▶ Material shown:
- - - - -

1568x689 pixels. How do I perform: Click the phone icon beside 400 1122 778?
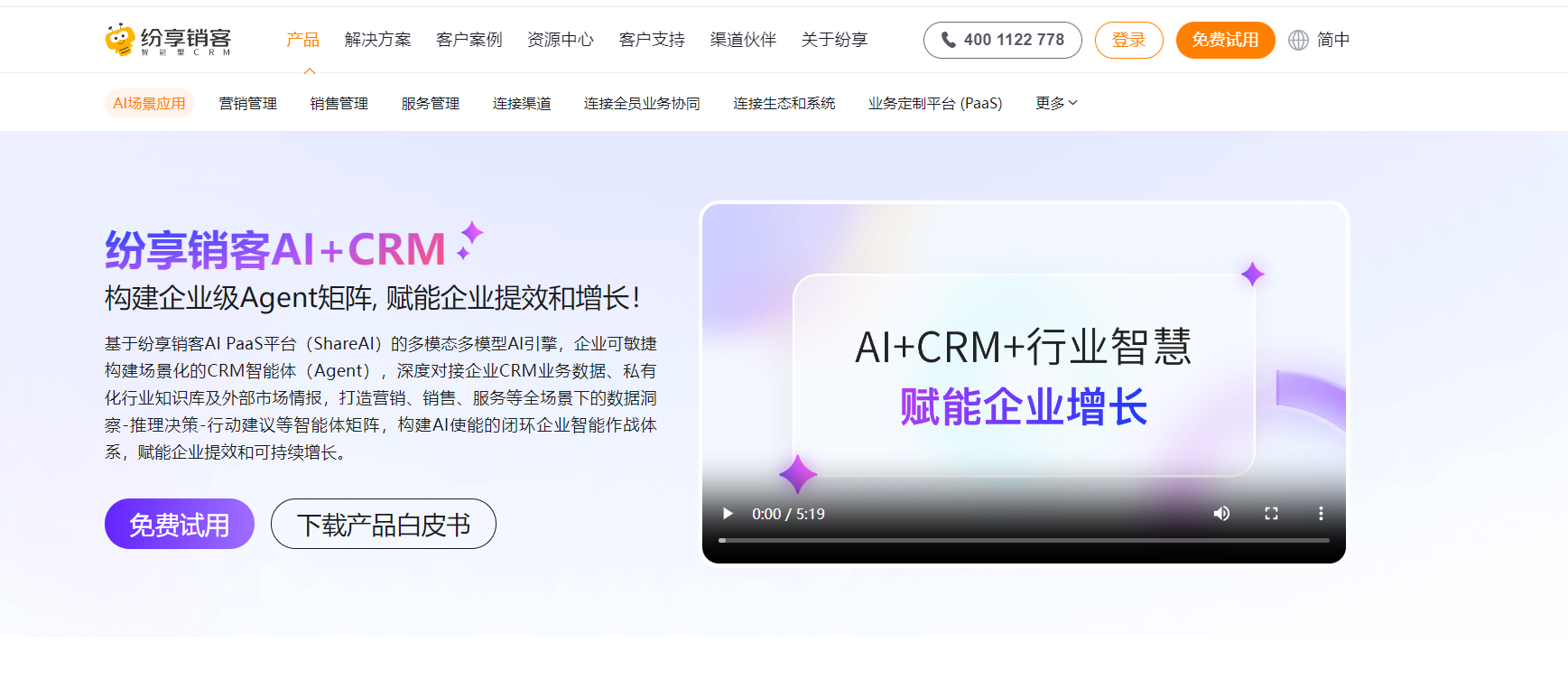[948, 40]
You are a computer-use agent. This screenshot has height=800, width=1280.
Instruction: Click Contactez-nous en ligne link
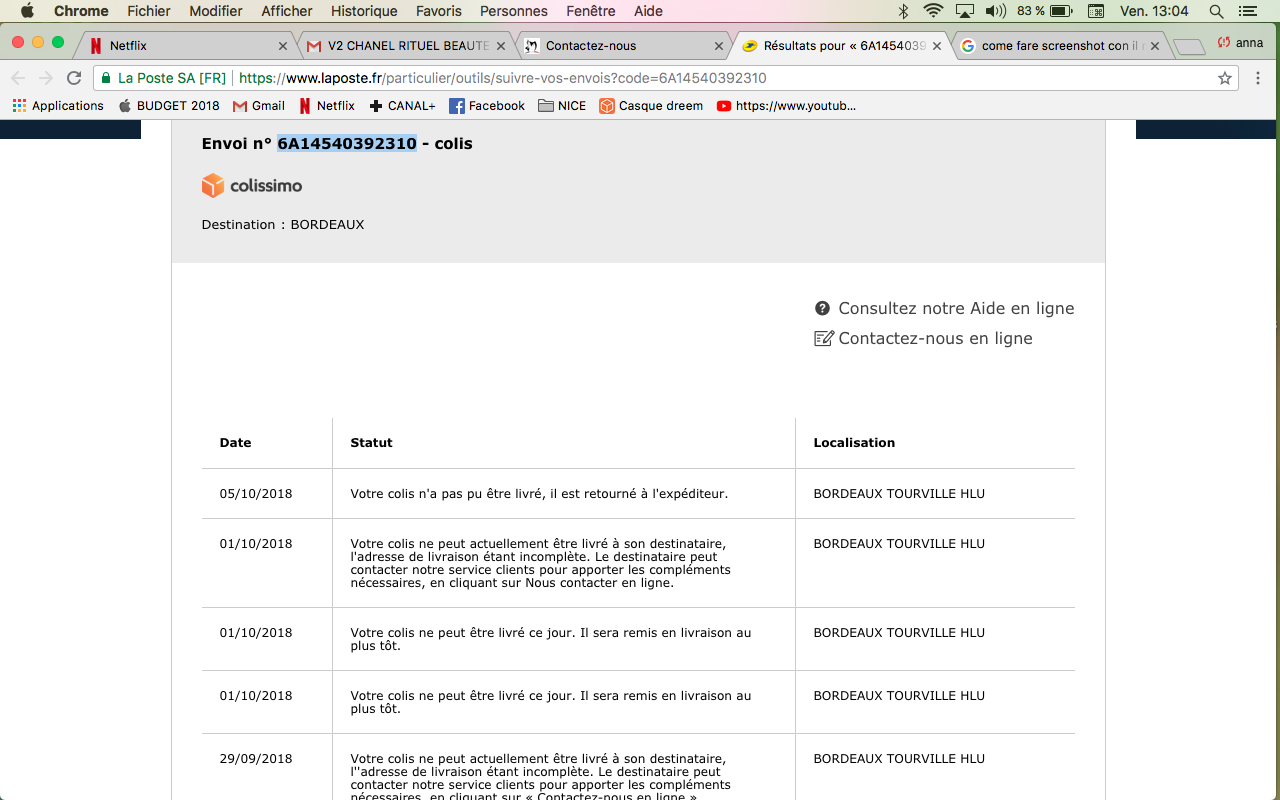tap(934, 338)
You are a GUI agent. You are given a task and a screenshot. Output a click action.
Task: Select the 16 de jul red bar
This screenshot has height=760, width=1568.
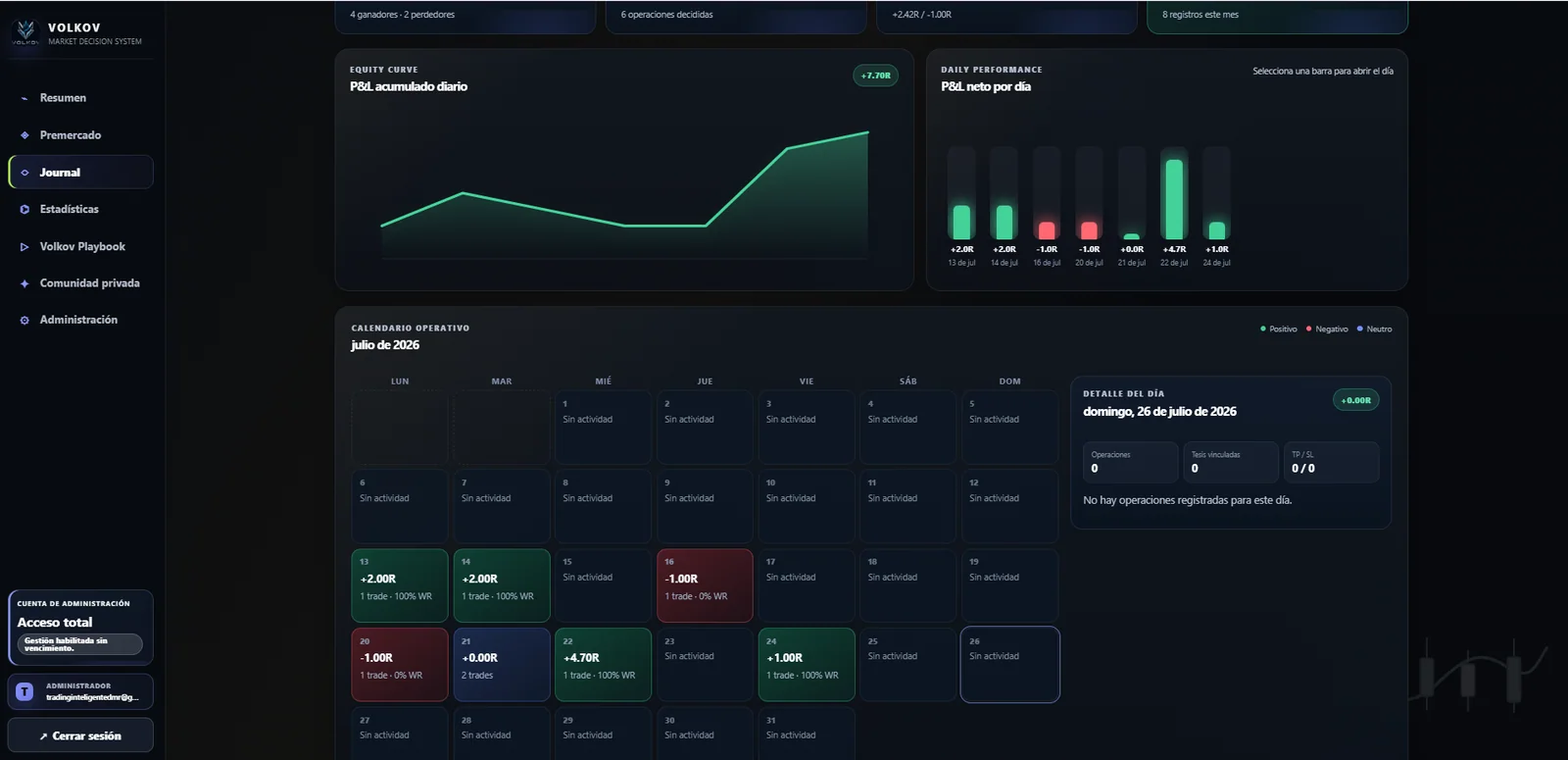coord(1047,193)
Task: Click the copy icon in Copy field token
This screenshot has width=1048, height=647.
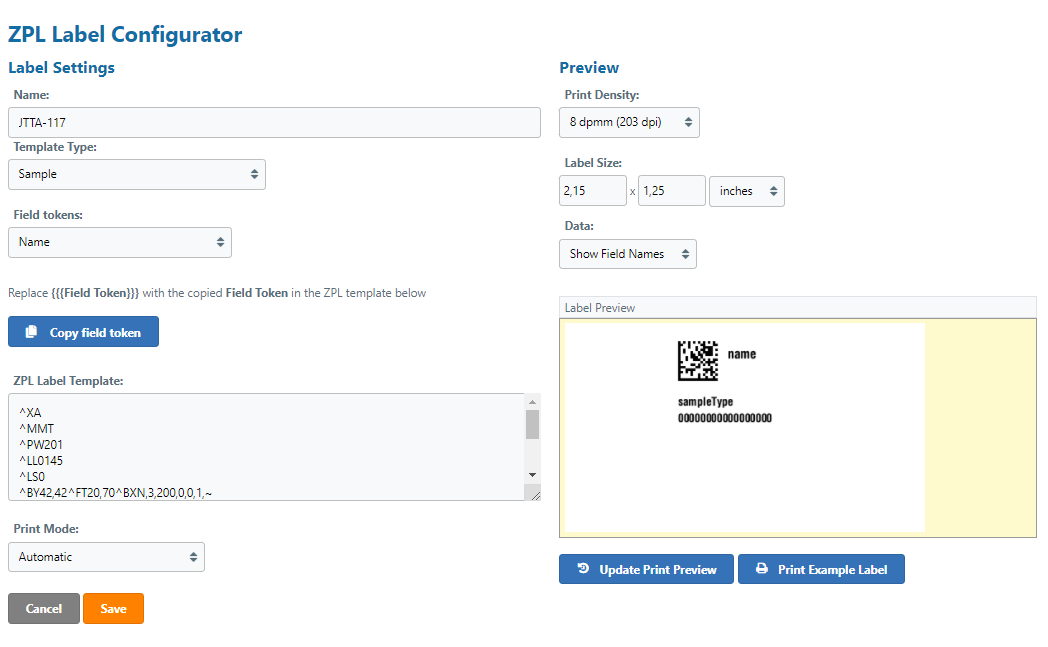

- - - - -

▶ What to produce:
Give the data above as a numbered list, one line per item, with blank lines left out and the pictures omitted.

▶ Solution to the problem:
1. 1568x689 pixels. How do I perform: Click the phone icon beside 400 1122 778?
2. [948, 40]
3. You are a computer-use agent. This screenshot has height=800, width=1280.
4. Instruction: Click Contactez-nous en ligne link
5. tap(934, 338)
6. You are a GUI agent. You are given a task and a screenshot. Output a click action.
7. Task: Select the 16 de jul red bar
8. This screenshot has height=760, width=1568.
9. coord(1047,193)
10. Task: Click the copy icon in Copy field token
11. This screenshot has width=1048, height=647.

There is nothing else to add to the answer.